Da che cosa nasce l’integrazione. Per fare gli italiani ci vuole amicizia
L’integrazione non funziona se non nasce l’amicizia. Nessun essere umano si inizia a riconoscere in una comunità o in un luogo diverso da quello in cui si è formato o ha vissuto senza che nel nuovo luogo nasca un’amicizia o un amore, una forma di fratellanza. Vale per chi si sposta da Roma a Milano, figurati per uno che si sposta da Aleppo a Torino o da La Paz a Bologna. Solo chi non ha letto nulla dei grandi filosofi o poeti sottostima la forza della parola amicizia, o sorride se la si usa a proposito di questioni sociali. Ma è l’amicizia, a sentire Platone, Cicerone Dante e anche il Vangelo, la forma d’amore più alta. E dunque la forza più imponente di cui disponiamo. Invece, ci affidiamo alla burocrazia e a qualche buon sentimento a costo zero.

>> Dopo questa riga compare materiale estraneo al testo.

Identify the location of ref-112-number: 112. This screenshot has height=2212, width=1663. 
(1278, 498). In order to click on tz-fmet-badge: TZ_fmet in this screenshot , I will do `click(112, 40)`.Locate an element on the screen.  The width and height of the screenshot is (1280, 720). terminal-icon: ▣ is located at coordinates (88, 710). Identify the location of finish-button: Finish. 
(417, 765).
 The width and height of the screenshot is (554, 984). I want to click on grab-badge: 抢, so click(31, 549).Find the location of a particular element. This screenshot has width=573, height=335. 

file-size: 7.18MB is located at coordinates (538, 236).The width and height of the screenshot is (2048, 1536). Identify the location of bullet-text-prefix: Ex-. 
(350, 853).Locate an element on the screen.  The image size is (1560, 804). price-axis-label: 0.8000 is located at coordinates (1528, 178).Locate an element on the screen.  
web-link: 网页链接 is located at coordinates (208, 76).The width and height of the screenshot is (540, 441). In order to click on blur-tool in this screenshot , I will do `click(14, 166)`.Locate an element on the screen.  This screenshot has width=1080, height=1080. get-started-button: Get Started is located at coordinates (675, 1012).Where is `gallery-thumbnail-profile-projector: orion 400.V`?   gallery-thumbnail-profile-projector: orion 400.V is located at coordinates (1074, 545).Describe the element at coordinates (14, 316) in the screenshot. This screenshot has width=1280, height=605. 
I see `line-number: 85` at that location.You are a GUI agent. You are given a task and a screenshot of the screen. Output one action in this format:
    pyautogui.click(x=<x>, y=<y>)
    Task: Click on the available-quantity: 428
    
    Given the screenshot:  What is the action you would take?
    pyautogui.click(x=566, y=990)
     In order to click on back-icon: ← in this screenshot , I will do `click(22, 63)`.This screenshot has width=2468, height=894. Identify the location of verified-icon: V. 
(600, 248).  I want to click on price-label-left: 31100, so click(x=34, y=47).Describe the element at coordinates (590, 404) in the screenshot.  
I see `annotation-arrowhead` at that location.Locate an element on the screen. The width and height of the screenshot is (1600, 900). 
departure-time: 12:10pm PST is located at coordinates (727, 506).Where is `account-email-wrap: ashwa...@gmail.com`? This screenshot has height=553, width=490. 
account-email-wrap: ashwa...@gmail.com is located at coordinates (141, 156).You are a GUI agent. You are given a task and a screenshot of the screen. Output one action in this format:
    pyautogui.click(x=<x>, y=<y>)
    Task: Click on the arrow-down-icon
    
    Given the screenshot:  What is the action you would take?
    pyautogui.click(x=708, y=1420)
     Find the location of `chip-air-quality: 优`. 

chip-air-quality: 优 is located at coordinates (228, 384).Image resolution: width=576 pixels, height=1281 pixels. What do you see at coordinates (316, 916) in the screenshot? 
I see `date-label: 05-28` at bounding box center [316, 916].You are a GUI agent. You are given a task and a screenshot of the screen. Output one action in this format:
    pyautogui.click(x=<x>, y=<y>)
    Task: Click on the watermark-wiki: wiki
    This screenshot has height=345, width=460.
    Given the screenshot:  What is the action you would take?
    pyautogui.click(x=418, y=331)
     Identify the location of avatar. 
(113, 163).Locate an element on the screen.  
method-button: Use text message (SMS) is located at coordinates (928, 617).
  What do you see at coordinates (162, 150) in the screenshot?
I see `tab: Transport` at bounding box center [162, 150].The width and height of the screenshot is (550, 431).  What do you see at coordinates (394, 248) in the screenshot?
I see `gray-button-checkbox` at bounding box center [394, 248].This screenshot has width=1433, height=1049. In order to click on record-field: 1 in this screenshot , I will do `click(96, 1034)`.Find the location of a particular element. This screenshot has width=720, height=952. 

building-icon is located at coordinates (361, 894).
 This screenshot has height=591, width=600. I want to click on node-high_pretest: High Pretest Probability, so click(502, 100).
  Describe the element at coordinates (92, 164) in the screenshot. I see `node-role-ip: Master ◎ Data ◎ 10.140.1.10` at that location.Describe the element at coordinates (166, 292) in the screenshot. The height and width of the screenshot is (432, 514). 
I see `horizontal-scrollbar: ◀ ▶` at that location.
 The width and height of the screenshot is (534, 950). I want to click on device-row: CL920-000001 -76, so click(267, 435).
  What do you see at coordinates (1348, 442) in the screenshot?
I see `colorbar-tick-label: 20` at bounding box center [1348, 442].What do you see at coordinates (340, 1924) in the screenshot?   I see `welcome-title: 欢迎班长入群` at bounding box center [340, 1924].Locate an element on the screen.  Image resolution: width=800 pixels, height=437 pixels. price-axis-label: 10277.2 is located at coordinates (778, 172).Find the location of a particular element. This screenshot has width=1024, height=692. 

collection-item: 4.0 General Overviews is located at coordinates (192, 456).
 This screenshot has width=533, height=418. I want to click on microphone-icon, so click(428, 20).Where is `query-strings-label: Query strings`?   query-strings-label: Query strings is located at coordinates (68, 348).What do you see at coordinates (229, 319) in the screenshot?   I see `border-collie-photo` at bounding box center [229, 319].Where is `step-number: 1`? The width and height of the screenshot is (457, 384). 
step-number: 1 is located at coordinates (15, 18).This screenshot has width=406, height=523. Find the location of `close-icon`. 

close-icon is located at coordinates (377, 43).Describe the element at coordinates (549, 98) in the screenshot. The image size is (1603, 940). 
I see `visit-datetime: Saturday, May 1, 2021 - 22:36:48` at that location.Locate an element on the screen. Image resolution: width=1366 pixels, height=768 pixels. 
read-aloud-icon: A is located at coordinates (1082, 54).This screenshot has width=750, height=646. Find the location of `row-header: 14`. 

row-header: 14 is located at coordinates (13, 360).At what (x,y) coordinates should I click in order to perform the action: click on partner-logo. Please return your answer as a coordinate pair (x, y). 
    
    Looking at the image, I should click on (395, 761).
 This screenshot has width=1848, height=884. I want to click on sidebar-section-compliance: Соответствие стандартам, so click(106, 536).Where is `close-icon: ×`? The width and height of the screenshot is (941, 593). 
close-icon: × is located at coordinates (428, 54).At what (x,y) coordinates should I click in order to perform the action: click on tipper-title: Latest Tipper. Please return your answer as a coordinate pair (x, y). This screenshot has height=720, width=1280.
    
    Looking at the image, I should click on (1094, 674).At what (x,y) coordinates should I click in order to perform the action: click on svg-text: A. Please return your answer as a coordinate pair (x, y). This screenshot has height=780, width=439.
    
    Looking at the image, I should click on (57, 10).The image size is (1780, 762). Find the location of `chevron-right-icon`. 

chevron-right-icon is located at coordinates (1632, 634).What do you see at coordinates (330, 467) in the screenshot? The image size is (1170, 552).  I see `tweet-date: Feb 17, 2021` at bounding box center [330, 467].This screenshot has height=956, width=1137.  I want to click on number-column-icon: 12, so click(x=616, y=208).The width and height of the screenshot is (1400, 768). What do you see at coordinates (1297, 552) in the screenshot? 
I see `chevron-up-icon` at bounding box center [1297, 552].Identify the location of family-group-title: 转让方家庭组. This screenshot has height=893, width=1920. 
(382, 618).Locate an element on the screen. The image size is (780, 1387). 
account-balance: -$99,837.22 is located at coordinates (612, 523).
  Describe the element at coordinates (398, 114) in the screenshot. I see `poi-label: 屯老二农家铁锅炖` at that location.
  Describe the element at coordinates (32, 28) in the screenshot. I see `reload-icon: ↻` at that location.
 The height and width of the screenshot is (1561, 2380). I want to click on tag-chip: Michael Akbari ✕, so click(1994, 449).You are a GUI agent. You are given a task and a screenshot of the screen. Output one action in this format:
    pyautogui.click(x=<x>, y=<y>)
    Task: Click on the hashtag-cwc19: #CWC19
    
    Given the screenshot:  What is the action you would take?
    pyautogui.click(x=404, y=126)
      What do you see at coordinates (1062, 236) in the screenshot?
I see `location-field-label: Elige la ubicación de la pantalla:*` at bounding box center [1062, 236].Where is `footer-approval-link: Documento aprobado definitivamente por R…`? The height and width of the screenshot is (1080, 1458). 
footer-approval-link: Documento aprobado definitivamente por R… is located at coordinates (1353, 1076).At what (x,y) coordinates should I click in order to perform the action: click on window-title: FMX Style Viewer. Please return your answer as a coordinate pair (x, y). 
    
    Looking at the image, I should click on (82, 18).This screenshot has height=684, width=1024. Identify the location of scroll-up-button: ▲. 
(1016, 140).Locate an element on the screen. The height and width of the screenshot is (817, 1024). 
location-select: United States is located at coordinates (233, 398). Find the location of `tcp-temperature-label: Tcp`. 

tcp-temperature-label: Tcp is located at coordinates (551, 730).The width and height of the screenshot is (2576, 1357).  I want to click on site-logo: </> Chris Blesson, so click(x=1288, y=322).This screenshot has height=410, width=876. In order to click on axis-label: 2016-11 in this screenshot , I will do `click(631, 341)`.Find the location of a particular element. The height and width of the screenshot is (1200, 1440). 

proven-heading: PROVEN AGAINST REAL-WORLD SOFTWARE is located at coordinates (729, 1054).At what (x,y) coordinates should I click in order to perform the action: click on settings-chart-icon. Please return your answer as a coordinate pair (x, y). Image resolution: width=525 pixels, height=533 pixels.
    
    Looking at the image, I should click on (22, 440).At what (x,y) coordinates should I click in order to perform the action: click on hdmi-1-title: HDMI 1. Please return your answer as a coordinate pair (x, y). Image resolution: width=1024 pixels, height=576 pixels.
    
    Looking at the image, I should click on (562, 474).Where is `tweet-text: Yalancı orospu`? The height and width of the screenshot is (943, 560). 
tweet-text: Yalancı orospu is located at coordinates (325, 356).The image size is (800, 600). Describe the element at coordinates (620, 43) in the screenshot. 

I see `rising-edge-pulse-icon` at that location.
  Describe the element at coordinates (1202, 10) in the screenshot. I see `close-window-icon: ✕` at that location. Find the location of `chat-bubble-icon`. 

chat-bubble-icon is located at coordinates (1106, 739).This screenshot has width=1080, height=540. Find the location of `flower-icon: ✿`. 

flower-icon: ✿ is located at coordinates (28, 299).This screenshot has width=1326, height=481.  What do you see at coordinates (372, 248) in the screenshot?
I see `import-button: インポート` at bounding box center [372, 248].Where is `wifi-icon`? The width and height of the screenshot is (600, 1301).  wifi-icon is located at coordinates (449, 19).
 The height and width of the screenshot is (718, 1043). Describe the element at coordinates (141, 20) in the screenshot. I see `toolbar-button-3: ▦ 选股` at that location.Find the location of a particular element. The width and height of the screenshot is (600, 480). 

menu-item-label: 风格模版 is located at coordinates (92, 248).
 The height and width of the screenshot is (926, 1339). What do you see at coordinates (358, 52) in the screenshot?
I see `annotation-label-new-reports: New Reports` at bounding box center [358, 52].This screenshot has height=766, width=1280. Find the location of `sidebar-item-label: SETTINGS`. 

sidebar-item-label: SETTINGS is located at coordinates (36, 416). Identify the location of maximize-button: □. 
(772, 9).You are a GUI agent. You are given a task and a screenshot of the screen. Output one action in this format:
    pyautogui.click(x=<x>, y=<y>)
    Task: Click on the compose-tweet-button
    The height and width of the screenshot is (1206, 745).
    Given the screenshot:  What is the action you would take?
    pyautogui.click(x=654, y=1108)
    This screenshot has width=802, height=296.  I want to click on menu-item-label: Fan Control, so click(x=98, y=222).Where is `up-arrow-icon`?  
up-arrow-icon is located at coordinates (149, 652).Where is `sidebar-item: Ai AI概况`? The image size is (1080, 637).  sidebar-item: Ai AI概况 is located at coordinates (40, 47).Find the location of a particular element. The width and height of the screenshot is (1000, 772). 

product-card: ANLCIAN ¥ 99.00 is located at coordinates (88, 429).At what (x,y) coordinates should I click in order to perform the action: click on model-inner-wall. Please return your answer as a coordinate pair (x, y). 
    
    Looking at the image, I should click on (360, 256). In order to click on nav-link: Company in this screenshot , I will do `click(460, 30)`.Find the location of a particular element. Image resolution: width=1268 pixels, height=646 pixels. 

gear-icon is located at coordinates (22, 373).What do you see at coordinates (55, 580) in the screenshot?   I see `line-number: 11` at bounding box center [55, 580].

Per poi rimanere impantanati e forse aggravare i problemi, come sta avvenendo in queste ore in Italia e in Europa. Una notte, un signore importante di Agadez la città che alle porte del Sahara è snodo per i migranti che provengono dall’Africa subsahariana ha dichiarato in tv: «Fermare questo flusso è come voler fermare i turisti a Venezia».
La metafora è agghiacciante. E dona l’idea della forza, economica e umana, del fenomeno. A tale forza nessuna è pari, né la burocrazia né la legge. Ma solo l’amore e l’amicizia oppure, come si vede tragicamente, la morte. Per essere realisti davvero, per smetterla di usare parole comode occorrerebbe parlare di amicizia con lo straniero che arriva, non sempre e solo di integrazione.
La parola integrazione sa di meccanico, come se fosse un problema di dosaggio di elementi. Come dire: lasci un po’ del tuo vissuto, prendi un po’ del nostro, lasci un po’ della tua identità e te ne fai entrare un po’ della nostra. L’integrazione sarà figlia dell’amicizia o non sarà. Abbiamo visto come situazioni che sembravano essere incomunicabili come esempi di 'integrazione' in realtà sono stati nido della peggiore inimicizia. Nessuna legge che favorisca solo la cosiddetta integrazione può funzionare, se non favorisce anche e prima l’amicizia.
Ovviamente la legge non può far nascere amicizie, ma può non ostacolarle. Se tieni dei ragazzi di vent’anni (o anche meno) fermi per sei mesi o pure un anno in un posto a non fare nulla - così finora, e di fatto, le nostre norme fabbrica-irregolari prevedono per ragazzi che hanno l’età dei nostri figli, dunque bombe di vita - è chiaro che non favorisci le amicizie, figurati l’integrazione…
E infatti li vedi questi ragazzi, tranne in rari bellissimi casi, vagare o sostare a branchi, tendenzialmente isolati. L’amicizia non è ovviamente quella pantomima dei social come Facebook (furbi però, han capito che è una parola chiave in un’epoca di individualisti) e non è nemmeno un fatto privato e isolato. Vediamo troppo spesso relazioni che vengono chiamate amicizie ma che sono come delle isole o meglio trappole che generano solo deserto intorno. Le amicizie vere sono un fertilizzante sociale. Nulla oggi è urgente come la loro umana, realista forza. La domanda è urgente, personale. Da dove traiamo le energie per l’amicizia?